A blunt commercial novel about adultery, desire, and male entitlement.

The World Is Full of Married Men is usually read through its treatment of sexuality, gender politics, and popular fiction. As a novel, it turns those concerns into conflicts of character, voice, setting, and social pressure rather than leaving them as abstract ideas.

Part of the work's durability lies in the way its form intensifies its themes. Readers return to it not only for subject matter but for the distinctive voice, structure, and atmosphere through which it makes sexuality, gender politics, and popular fiction feel immediate.

Overview

Why it was banned

Reviewed

The World Is Full of Married Men entered censorship debates as a novel associated with sexuality, gender politics, and popular fiction. In the current dossier, the main state objections cluster around obscenity and morality.

The earliest event currently captured here is 1968 in Australia, where Australian censors banned importation. Officials deemed the book too sexually explicit for circulation. It is part of a larger pattern in which mass-market women's commercial fiction drew heavy state scrutiny.
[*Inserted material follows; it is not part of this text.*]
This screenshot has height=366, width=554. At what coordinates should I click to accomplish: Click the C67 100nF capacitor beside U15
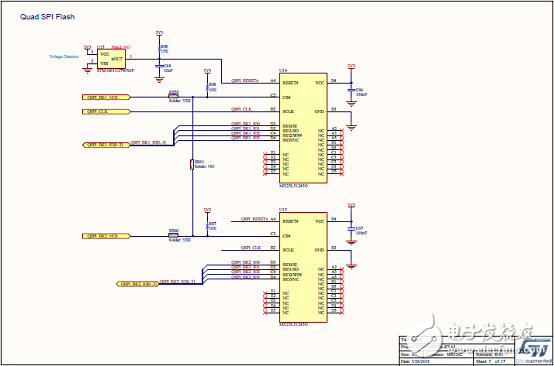pyautogui.click(x=351, y=229)
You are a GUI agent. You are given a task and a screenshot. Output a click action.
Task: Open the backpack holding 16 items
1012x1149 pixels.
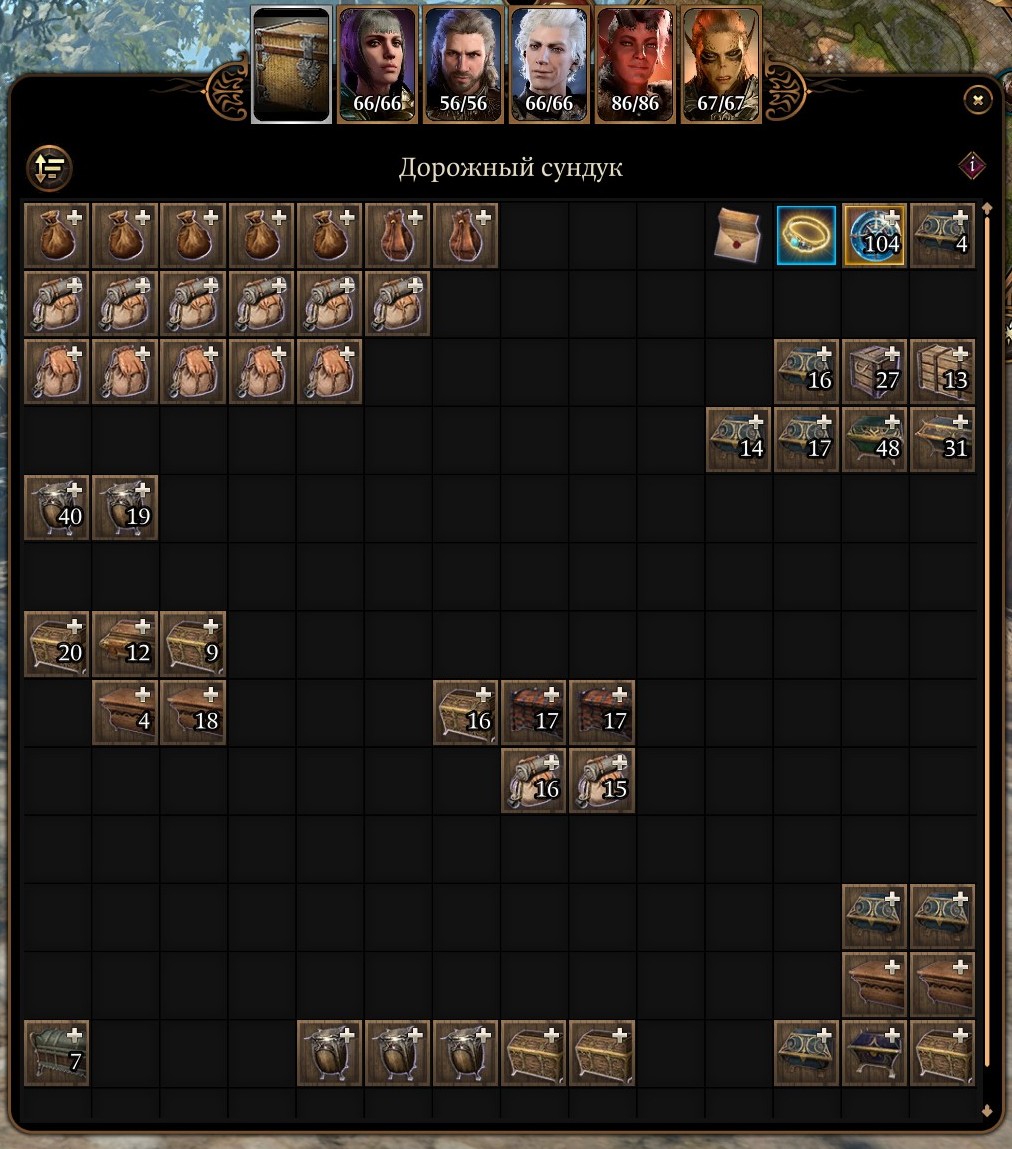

This entry is still incomplete: more jurisdictions, court orders, and translated justifications should be added over time.

This page is intentionally incomplete. The ban history is a starter dataset, not a final census of every jurisdiction or decree.

Counter and critical readings

Context, rebuttals, and criticism

Reviewed

Ban history

Known government actions

Verified
Date Jurisdiction Action Reason Note
1968 Australia banned importation Officials deemed the book too sexually explicit for circulation. It is part of a larger pattern in which mass-market women's commercial fiction drew heavy state scrutiny.